Well, not anymore! Since Deki has an HTTP API, I was able to write a Python script to fix the titles of all the JSAPI pages at once. The source code includes a Python module for loading and saving Deki wiki pages. Enjoy!

Push to try

Thanks to Ben Hearsum and Ted Mielczarek, the Try server has a cool new feature: you can now try out some changes without manually creating and uploading a patch. Just hg commit or hg qrefresh your work, and then

    hg push -f ssh://hg.mozilla.org/try/

The Try server will kick off Linux, Windows, and Mac builds with all your latest changes. Specifically, it’ll build your hg tip revision.

Details:

  • If you’re using Mercurial Queues, this push command pushes any patches that are currently applied, and the Try server will build the result. (This is an awesome feature, not a bug!)

  • If you’ve ever pushed anything to mozilla-central, you already have the right permissions to do this. If not, see the Mercurial FAQ for more information about pushing.

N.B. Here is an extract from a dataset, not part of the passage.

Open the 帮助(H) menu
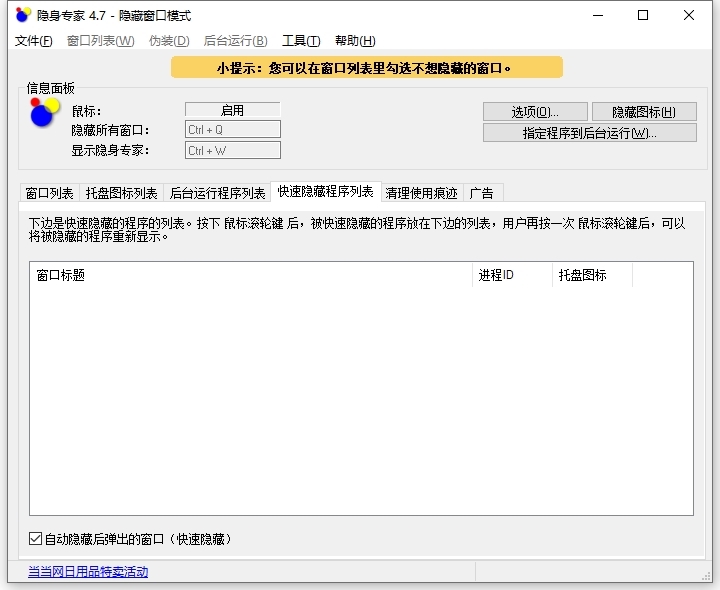click(355, 41)
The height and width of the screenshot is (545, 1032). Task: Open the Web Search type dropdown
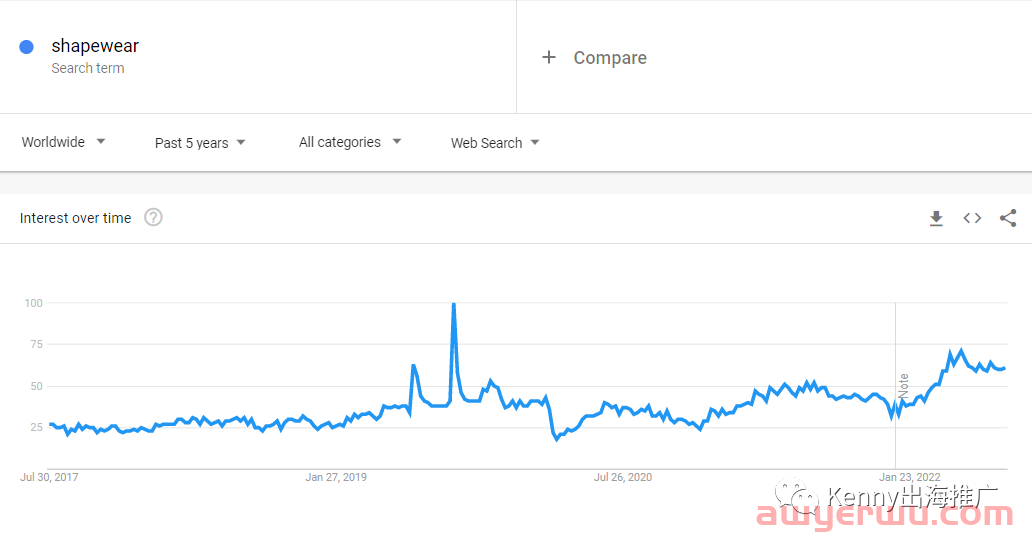[x=495, y=143]
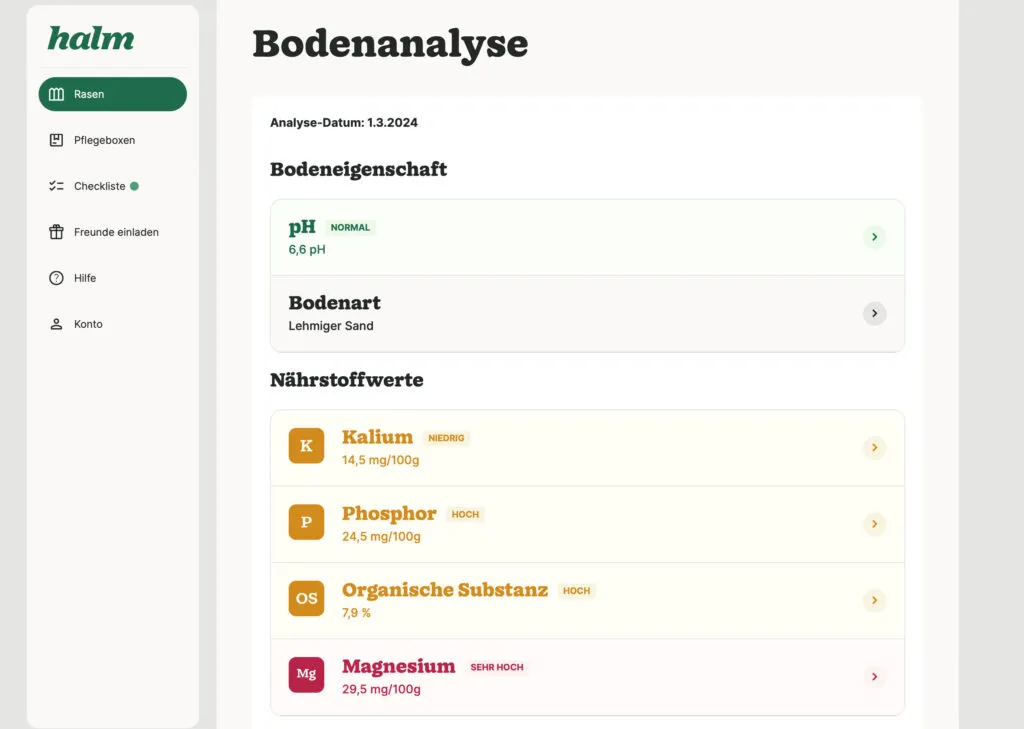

  • The Try server wiki page has more information about the Try server, including where to find the finished builds.

  • You don’t need to clone or pull from the try repo, and you probably don’t want to. You’d get every half-baked changeset anybody ever tested.

  • You can abbreviate the push command even further. If you add these lines to your $HOME/.hgrc file:

    [paths]
    try = ssh://hg.mozilla.org/try/

    then the command becomes hg push -f try. Or you could use a script or an alias.

Mercurial, and other monsters

Brad Lassey recently vented some understandable frustration with Mercurial, the new distributed version control system we’re using for Mozilla 2 development.

I sympathize with Brad, especially because almost all of the comments seem to be along the lines of “No no, you’re mistaken, Mercurial makes things easier, not harder” or “Well, you should have done X,” without understanding Brad’s problem.

Still, I think Brad’s frustration is somewhat misplaced. The other side of the story involves Windows Vista. Brad did some work in a Mercurial repo on Vista, then zipped up the whole repo and moved it to a Windows XP VM. This is supposed to work just fine. But (and this part, we think, this is due to a brilliant top-secret feature of Windows Vista called virtualization, a feature so awful the mobile developers have resorted to logging in as Administrator all the time) Brad ended up with a zip file that had multiple copies of some files. Whatever Vista put into that zip, extracting it on XP produced a corrupt repository. (Specifically, Mercurial’s working directory was at revision X, but it thought it was at revision Y.)

Mercurial is different in a lot of ways. Compared to CVS, it’s more flexible and more complex. Mercurial vs. CVS reminds me of C++ vs. C:

  • There are a lot of quite different ways to use it.
  • There are some ease-of-use issues.
  • It’s easy to think you understand it, and how to use it, and which features to ignore, and exactly how everyone else should use it, when you really really don’t.
  • Conversations about how to use it are not going to be trivial.
  • Getting started by using Mercurial as “a better CVS” doesn’t deliver a huge win and is a little frustrating, because some things don’t quite translate.
  • Perhaps most importantly, shooting yourself in the foot feels a lot like C++. I’ve done it a few times now—boring stories.

After ten years of ups and downs with C++, I’ve made my peace with it and wouldn’t want to go back to pure C.

Update: It turns out Brad’s problem was at least partly caused by the Mercurial binary distribution he was using. The default hgmerge script was broken in an exciting way. I believe it’s fixed in the latest binary distribution.